STEFANI STRITOLATA NEL FRULLATORE DELLE FANTASIE ALTRUI —

La reginetta del «Monster Ball» porta una corona di strass e si avvolge nella bandiera italiana e suona un pianoforte in fiamme mentre viene immortalata sugli schermi di migliaia di telefonini, pronta per essere caricata su YouTube e Twitter in tempo reale. Le telecamere a alta definizione trasmettono la sua immagine sui megaschermi del PalaOlimpico tutto esaurito e i teleobiettivi dei fotografi fermano ogni particolare del suo corpo, da ingrandire e analizzare con calma su internet e sui giornali. Ecco i fianchi, un po’ più rotondi. La cicatrice sull’addome, che fa pensare ai fan più sensibili che Lady Gaga si tagli apposta per lo stress (in gennaio esibiva un taglio gonfio e porporino sull’avambraccio destro). La ricrescita dei capelli, gialli. Il trucco sempre più pesante, a nascondere le borse sotto gli occhi verdi. I cerotti bianchi che le coprono i capezzoli nel nude-look da suora sexy. La reginetta del ballo dei mostri si trasforma sul palco: è la sua «opera pop elettronica» in quattro atti e quattro quadri («Città» con la Rolls blindata e il neon, «Metropolitana» ovviamente di New York, «Foresta» e il gran finale del «Monster Ball» con «Paparazzi» e «Bad Romance»).
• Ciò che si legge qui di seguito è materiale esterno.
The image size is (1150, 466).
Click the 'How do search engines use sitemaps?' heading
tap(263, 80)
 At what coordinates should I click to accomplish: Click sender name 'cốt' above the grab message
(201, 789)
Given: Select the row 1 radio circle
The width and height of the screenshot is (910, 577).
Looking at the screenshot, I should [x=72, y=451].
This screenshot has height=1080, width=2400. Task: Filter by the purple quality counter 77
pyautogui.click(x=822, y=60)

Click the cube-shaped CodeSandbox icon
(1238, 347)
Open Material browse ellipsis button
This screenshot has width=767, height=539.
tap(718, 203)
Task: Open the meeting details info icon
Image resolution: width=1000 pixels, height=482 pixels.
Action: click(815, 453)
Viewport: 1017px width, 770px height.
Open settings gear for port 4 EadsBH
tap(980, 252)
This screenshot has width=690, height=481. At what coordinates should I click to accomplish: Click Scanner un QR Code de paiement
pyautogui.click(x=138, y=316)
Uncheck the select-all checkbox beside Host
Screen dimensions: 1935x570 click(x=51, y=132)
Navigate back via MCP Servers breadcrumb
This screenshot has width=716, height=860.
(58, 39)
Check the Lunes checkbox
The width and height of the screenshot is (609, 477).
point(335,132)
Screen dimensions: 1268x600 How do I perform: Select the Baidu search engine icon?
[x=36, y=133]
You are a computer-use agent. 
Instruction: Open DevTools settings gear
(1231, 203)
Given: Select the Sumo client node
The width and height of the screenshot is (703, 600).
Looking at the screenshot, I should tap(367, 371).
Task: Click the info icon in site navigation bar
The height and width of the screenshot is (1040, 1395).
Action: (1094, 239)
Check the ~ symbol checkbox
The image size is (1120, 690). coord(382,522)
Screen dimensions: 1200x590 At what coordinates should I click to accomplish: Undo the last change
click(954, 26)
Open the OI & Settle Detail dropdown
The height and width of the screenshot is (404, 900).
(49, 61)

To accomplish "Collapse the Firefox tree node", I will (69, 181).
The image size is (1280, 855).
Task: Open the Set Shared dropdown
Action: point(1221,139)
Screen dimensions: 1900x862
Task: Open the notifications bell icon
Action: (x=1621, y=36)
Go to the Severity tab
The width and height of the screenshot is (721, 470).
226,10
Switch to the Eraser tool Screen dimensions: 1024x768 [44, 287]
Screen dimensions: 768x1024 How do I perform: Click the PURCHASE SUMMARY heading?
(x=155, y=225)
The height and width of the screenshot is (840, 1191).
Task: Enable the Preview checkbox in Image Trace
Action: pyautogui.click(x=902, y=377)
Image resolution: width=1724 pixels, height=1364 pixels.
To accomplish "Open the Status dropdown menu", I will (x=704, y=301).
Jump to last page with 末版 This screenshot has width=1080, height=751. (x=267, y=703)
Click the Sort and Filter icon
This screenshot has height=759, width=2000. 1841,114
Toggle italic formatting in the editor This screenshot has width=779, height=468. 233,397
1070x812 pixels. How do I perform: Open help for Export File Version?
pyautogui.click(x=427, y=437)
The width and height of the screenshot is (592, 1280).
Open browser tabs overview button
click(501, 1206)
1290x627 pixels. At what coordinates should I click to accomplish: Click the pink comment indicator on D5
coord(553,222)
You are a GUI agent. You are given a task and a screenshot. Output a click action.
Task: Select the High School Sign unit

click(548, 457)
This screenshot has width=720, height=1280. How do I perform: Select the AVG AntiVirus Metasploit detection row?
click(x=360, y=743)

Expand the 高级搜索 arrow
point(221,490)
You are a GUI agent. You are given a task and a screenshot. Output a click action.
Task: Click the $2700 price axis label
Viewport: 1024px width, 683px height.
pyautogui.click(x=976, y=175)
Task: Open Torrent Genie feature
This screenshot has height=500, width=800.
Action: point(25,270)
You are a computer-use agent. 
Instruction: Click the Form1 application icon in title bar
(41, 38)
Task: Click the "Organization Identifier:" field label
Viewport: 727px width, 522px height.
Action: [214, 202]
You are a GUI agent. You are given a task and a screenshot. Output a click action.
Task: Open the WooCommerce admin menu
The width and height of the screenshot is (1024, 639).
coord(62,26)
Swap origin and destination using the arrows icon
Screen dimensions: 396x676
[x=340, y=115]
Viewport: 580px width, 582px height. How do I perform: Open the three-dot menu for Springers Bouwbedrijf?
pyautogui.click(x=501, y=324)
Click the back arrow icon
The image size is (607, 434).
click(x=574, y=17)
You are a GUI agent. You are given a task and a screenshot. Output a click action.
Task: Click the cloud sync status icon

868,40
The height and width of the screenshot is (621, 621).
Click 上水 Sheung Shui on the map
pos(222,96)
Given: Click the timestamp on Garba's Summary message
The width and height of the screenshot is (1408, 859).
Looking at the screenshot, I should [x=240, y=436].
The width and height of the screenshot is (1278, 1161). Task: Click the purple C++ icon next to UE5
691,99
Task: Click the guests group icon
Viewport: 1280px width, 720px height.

Un costume sostituisce l’altro (Armani) attraversando le ere geologiche del glam e del pop — omaggi a Madonna, Bowie-Ziggy Stardust, Grace Jones, Klaus Nomi — nel frullatore della fantasia dei suoi creatori d’immagine, la Haus of Gaga. Ed eccola rosso aragosta, blu cobalto, con un trench di vinile nero, poliziotta, i Village People in una donna sola. Stefani Germanotta travestita da Lady Gaga travestita da dominatrix, da robot, da sposa, da extraterrestre, da domatrice del mostro della sua fama («The Fame Monster», titolo del nuovo cd) sempre più globale e sempre più fuori controllo. Stefani balla sul precipizio delle note sempre più gridate e il mostro si moltiplica in scena come su internet mentre lei dialoga con il suo popolo, i suoi mostricini, i little monsters che applaudono e ballano e urlano sottolineando le parole della loro reginetta (autostima, rispetto per sé perché siamo tutti «born this way», nati così). Il popolo di Gaga acclama i «vi amo» e le fellatio simulate dai ballerini en travesti e le prediche della diva che dice «bitch» e «motherfucker» che sono parolacce. E sotto luci stroboscopiche vecchio stile coccola i suoi «gay boys», «qui nessuno è strano o diverso», grida la reginetta ai suoi sudditi tutti uguali, almeno per una notte.